TASK ITEM: Line by line, reproduce exactly the beginning of the listing below, ending with the line that contains "Viewport: 1907px width, 1059px height." and adding nothing.

EXTRACTED MATERIAL:
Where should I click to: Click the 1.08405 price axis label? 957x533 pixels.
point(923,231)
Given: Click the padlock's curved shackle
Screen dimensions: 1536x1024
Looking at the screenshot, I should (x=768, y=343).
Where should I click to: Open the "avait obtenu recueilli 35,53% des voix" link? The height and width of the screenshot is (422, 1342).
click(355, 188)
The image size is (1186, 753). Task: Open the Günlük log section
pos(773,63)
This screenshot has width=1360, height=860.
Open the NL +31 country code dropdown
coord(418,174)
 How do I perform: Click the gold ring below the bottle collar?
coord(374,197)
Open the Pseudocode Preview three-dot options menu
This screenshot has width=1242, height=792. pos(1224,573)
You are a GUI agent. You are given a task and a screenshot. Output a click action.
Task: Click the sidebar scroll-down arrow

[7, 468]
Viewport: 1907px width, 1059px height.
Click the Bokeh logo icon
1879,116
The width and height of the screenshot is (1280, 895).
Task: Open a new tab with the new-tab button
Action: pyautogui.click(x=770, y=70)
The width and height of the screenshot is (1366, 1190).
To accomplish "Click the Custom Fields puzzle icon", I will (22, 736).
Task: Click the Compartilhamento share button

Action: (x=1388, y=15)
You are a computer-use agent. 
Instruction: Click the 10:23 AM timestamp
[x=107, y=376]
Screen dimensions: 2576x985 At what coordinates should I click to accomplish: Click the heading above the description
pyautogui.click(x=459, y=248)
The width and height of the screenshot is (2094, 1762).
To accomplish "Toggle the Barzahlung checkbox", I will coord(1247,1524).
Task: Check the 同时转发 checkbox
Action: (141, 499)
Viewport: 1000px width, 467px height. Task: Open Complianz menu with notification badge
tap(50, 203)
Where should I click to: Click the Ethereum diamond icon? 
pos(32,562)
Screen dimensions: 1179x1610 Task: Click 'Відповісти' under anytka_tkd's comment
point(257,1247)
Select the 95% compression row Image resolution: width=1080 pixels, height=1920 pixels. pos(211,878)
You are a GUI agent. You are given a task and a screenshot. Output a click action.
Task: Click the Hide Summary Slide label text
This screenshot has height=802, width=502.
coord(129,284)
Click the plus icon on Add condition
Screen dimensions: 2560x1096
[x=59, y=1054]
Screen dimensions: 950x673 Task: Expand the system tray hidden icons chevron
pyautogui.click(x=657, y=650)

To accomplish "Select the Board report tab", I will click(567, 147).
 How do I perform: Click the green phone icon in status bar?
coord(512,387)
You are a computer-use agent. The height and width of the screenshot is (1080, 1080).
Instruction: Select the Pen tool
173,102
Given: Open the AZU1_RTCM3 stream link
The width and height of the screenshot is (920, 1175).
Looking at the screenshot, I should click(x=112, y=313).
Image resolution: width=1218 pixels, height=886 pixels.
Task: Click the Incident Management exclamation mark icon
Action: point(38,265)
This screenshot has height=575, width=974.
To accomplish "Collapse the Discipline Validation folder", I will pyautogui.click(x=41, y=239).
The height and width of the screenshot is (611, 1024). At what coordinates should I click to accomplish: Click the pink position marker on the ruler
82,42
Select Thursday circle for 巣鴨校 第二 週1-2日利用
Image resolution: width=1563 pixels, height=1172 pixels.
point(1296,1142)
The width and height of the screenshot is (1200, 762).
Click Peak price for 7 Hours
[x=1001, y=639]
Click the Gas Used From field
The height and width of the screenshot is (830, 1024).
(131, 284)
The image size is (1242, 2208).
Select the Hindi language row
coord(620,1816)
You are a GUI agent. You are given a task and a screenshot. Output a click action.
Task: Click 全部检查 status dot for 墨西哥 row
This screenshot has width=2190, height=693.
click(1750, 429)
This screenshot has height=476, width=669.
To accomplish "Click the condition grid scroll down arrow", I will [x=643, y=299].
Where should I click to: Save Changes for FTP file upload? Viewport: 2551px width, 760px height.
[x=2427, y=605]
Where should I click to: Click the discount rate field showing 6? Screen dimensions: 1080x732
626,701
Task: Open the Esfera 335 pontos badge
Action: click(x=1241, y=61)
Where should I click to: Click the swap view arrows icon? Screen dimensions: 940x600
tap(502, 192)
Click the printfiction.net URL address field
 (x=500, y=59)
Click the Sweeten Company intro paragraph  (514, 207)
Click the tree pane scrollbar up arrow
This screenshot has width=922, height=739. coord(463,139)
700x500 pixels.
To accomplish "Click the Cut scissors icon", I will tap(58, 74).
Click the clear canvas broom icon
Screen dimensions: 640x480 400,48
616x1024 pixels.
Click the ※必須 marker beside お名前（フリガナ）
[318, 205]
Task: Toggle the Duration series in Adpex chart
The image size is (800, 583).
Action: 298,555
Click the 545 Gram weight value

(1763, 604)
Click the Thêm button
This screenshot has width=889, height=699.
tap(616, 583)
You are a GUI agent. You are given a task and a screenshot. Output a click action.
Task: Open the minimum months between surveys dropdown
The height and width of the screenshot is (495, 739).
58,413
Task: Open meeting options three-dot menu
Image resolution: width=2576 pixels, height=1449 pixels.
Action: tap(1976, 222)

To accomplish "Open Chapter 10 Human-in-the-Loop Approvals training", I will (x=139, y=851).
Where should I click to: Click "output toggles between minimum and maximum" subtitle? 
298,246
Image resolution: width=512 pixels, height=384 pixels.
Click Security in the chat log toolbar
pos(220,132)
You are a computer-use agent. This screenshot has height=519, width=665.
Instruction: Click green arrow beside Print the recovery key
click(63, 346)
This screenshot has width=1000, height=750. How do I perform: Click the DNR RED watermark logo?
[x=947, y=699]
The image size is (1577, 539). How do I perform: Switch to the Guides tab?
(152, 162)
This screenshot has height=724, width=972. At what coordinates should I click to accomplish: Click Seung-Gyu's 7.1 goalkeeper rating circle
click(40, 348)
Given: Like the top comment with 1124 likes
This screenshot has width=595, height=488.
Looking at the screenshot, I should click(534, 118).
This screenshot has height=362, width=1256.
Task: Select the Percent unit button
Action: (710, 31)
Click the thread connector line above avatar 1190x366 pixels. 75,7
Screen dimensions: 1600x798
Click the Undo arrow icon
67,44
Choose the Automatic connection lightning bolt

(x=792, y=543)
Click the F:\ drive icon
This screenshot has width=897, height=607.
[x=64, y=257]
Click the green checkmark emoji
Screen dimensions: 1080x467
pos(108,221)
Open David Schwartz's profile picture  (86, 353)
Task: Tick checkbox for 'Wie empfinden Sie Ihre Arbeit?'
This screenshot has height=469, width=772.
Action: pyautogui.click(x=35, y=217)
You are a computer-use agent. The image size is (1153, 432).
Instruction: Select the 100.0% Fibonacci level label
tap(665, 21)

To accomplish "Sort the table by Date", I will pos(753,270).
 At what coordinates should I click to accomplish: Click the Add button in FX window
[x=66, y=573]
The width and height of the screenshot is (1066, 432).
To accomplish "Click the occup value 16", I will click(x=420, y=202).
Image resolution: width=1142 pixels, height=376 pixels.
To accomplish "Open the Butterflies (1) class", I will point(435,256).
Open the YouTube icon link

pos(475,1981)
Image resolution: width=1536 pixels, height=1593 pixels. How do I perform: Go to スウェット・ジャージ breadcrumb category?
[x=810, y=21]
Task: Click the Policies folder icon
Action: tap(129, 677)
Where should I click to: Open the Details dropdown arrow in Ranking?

RESPONSE FOR THIS EXERCISE:
Where should I click to: Click the 1.08405 price axis label? 957x533 pixels.
point(923,231)
Given: Click the padlock's curved shackle
Screen dimensions: 1536x1024
Looking at the screenshot, I should (x=768, y=343).
Where should I click to: Open the "avait obtenu recueilli 35,53% des voix" link? The height and width of the screenshot is (422, 1342).
click(355, 188)
The image size is (1186, 753). Task: Open the Günlük log section
pos(773,63)
This screenshot has width=1360, height=860.
Open the NL +31 country code dropdown
coord(418,174)
 How do I perform: Click the gold ring below the bottle collar?
coord(374,197)
Open the Pseudocode Preview three-dot options menu
This screenshot has width=1242, height=792. pos(1224,573)
You are a GUI agent. You are given a task and a screenshot. Output a click action.
Task: Click the sidebar scroll-down arrow

[7, 468]
Viewport: 1907px width, 1059px height.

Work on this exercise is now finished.